_YOUR ASSIGNMENT_
Can you put the data into a Markdown table with the columns Row and Line, starting with the line containing "This screenshot has width=979, height=673." and going on through the line containing "at that location.", both ends included? Skip blank lines and leave the pictures out.

(Saved data entries)

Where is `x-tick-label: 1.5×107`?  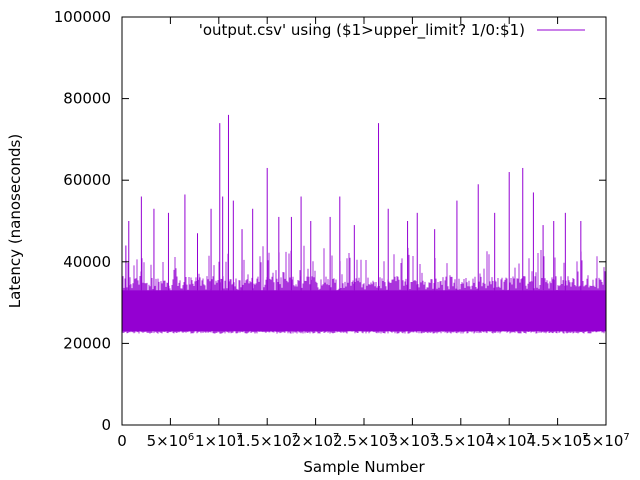 x-tick-label: 1.5×107 is located at coordinates (267, 441).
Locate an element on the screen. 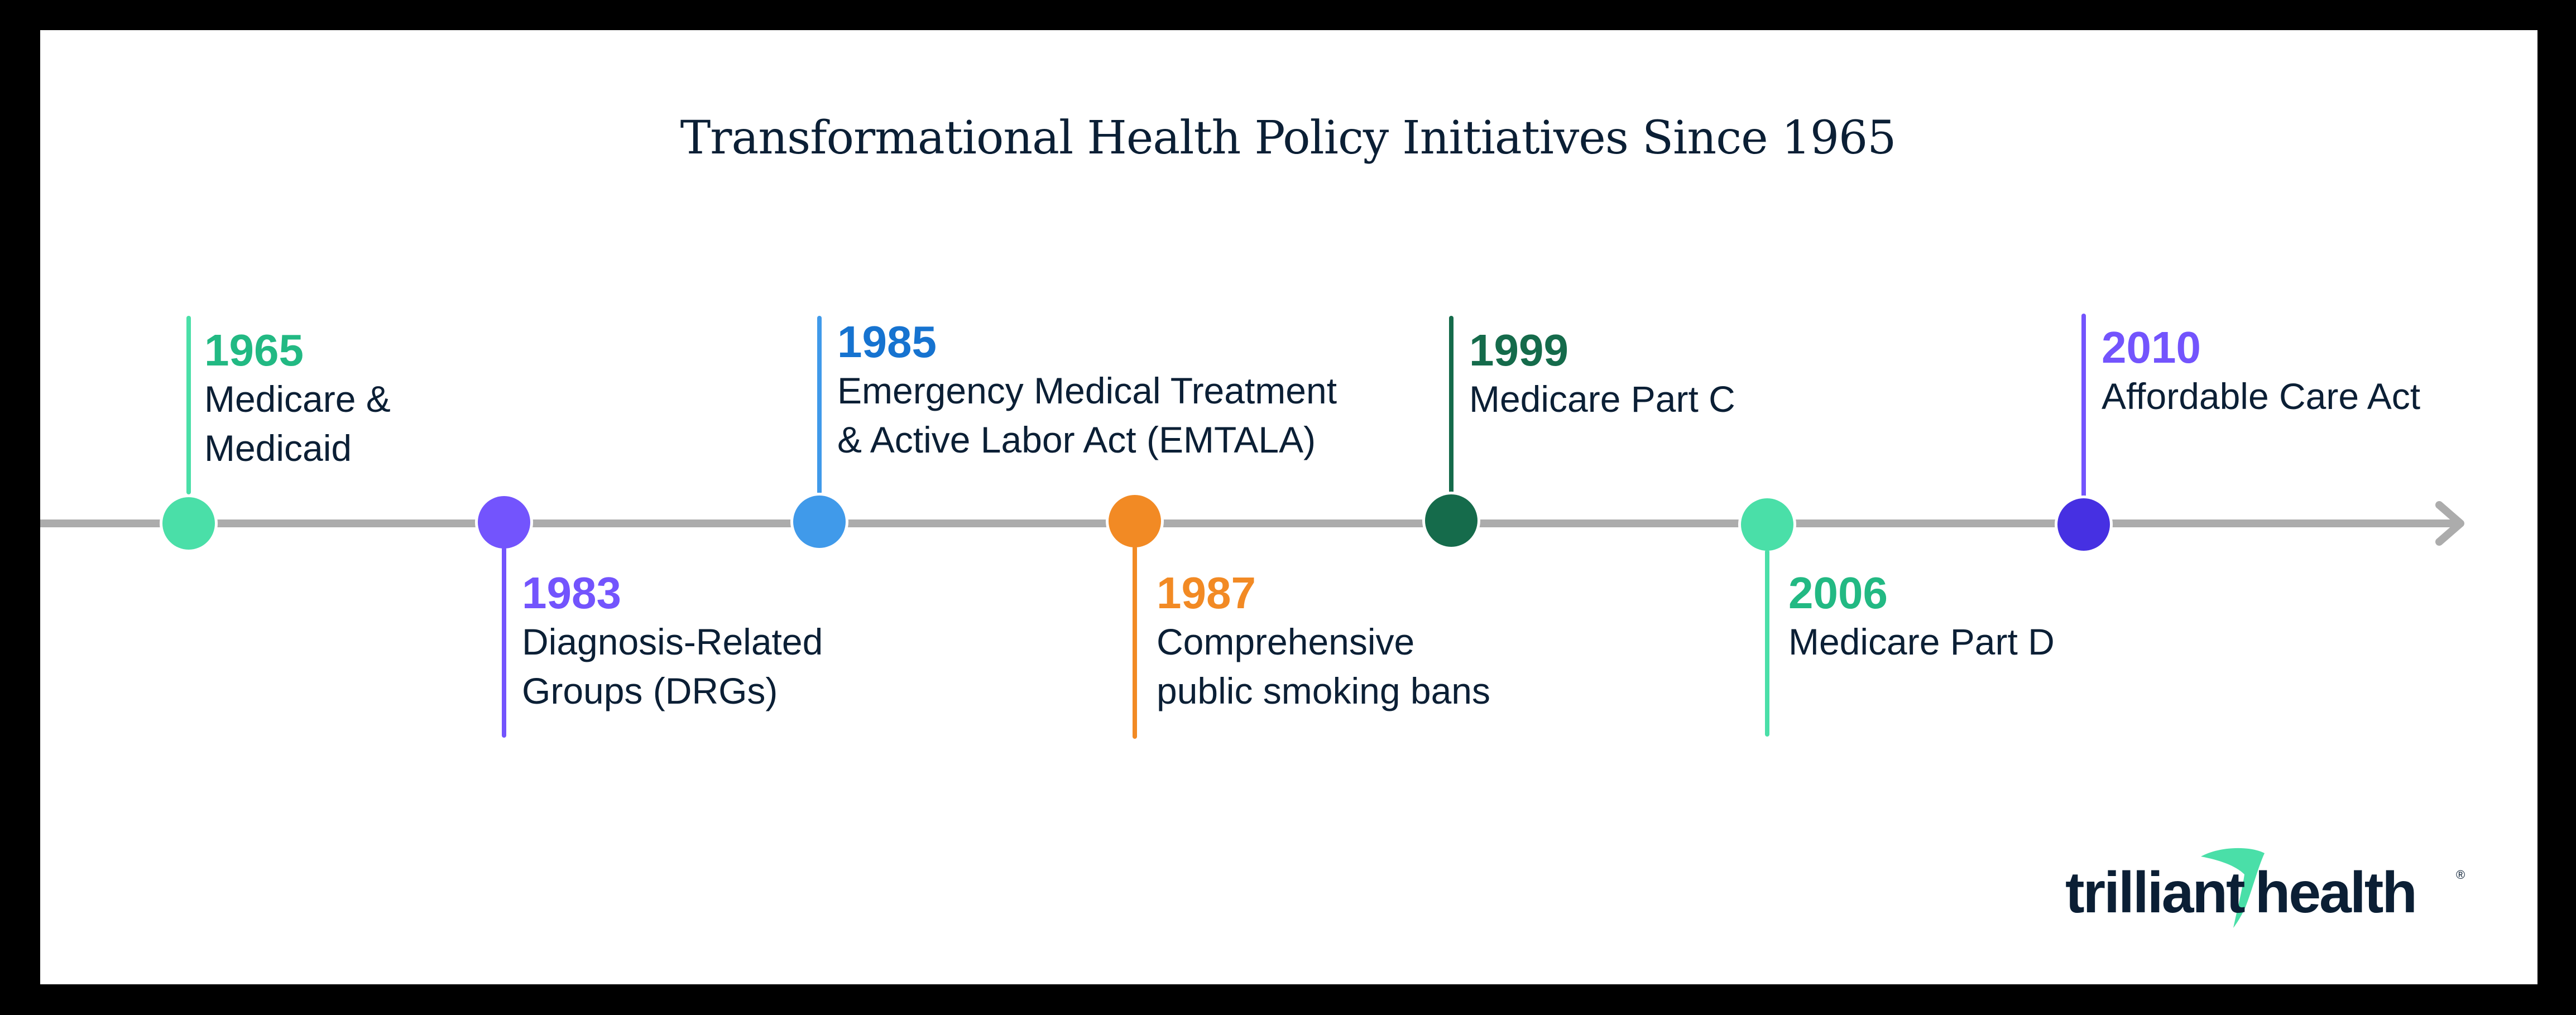 This screenshot has height=1015, width=2576. registered-mark: ® is located at coordinates (2460, 875).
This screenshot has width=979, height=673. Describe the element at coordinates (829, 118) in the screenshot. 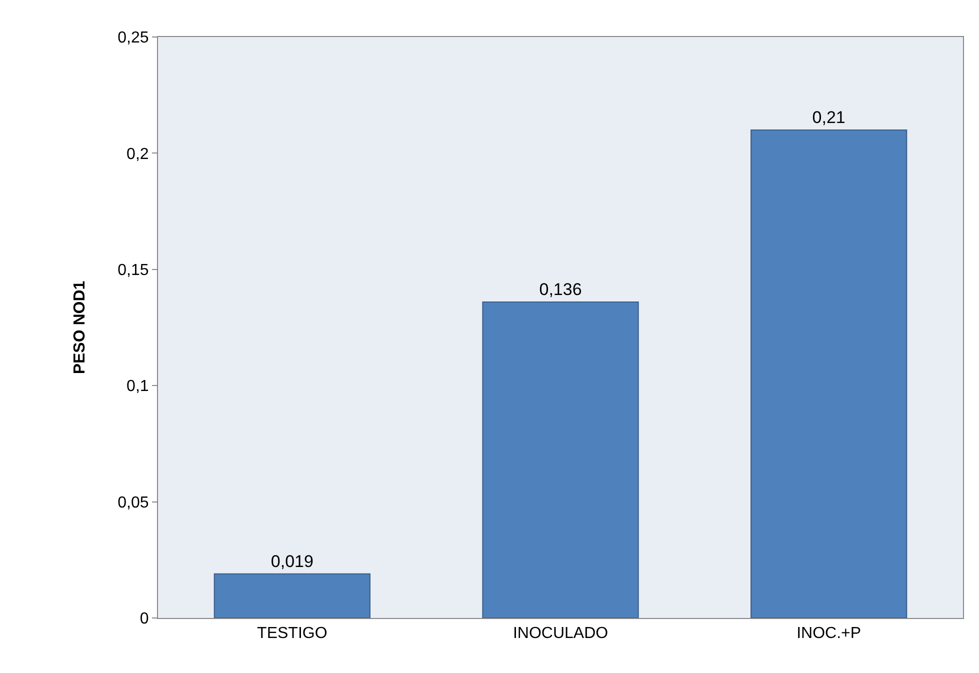

I see `data-label: 0,21` at that location.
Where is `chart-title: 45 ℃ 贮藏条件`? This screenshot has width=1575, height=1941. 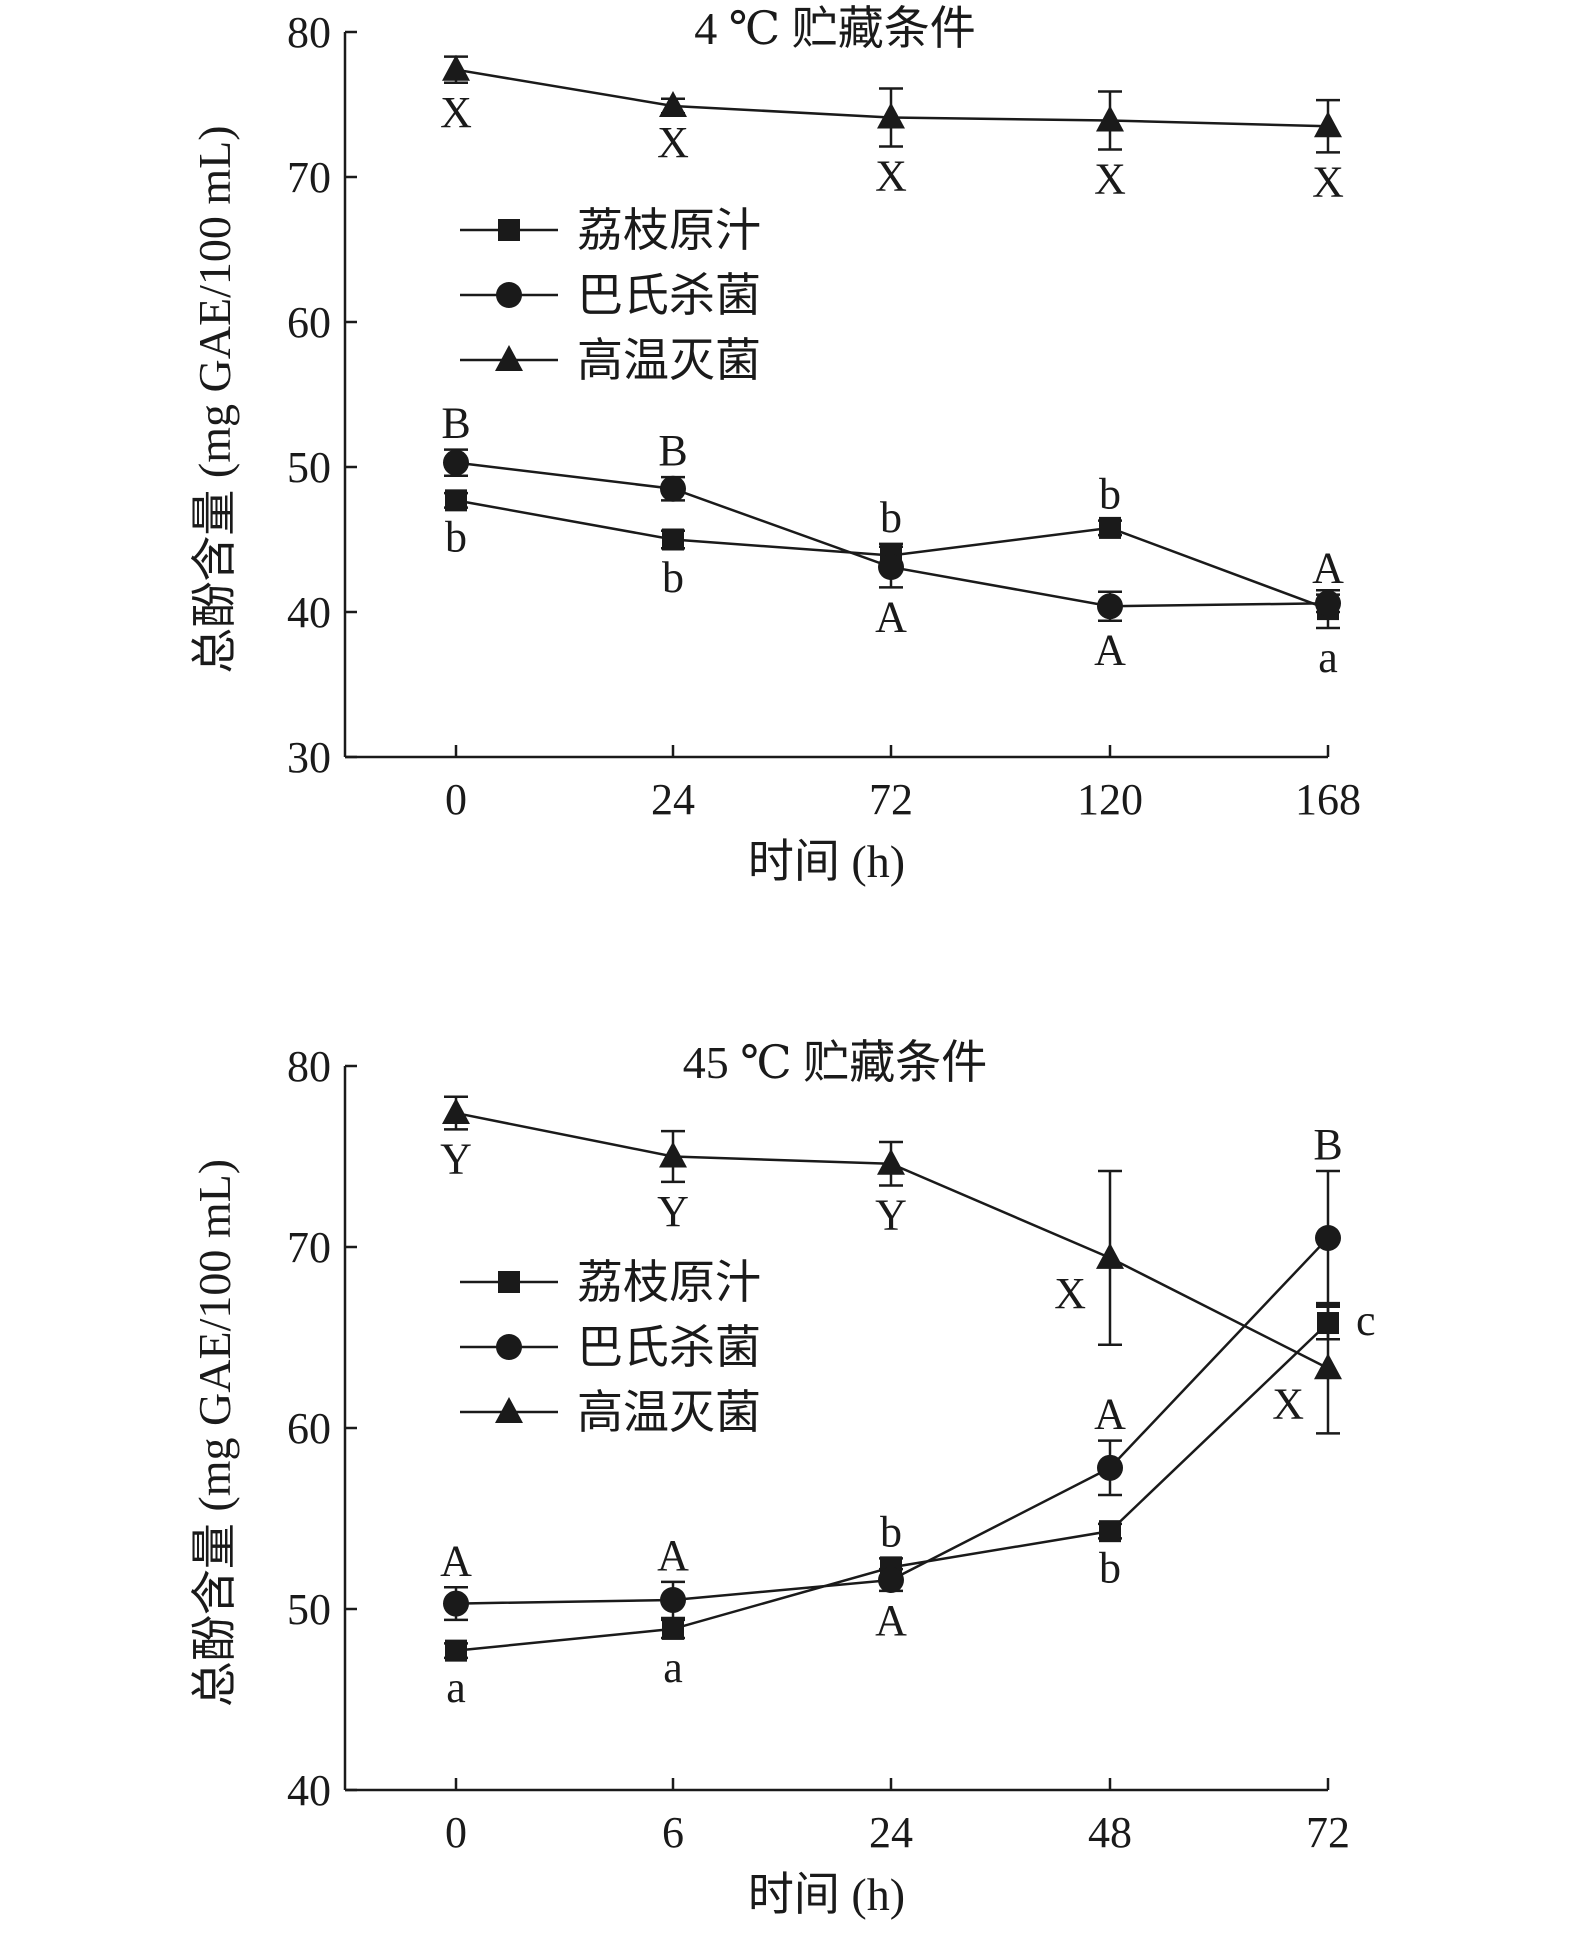 chart-title: 45 ℃ 贮藏条件 is located at coordinates (835, 1062).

_OUTPUT OF THE EXERCISE_
| Row | Line |
|---|---|
| 1 | This screenshot has width=979, height=673. Describe the element at coordinates (829, 118) in the screenshot.  |
| 2 | I see `data-label: 0,21` at that location. |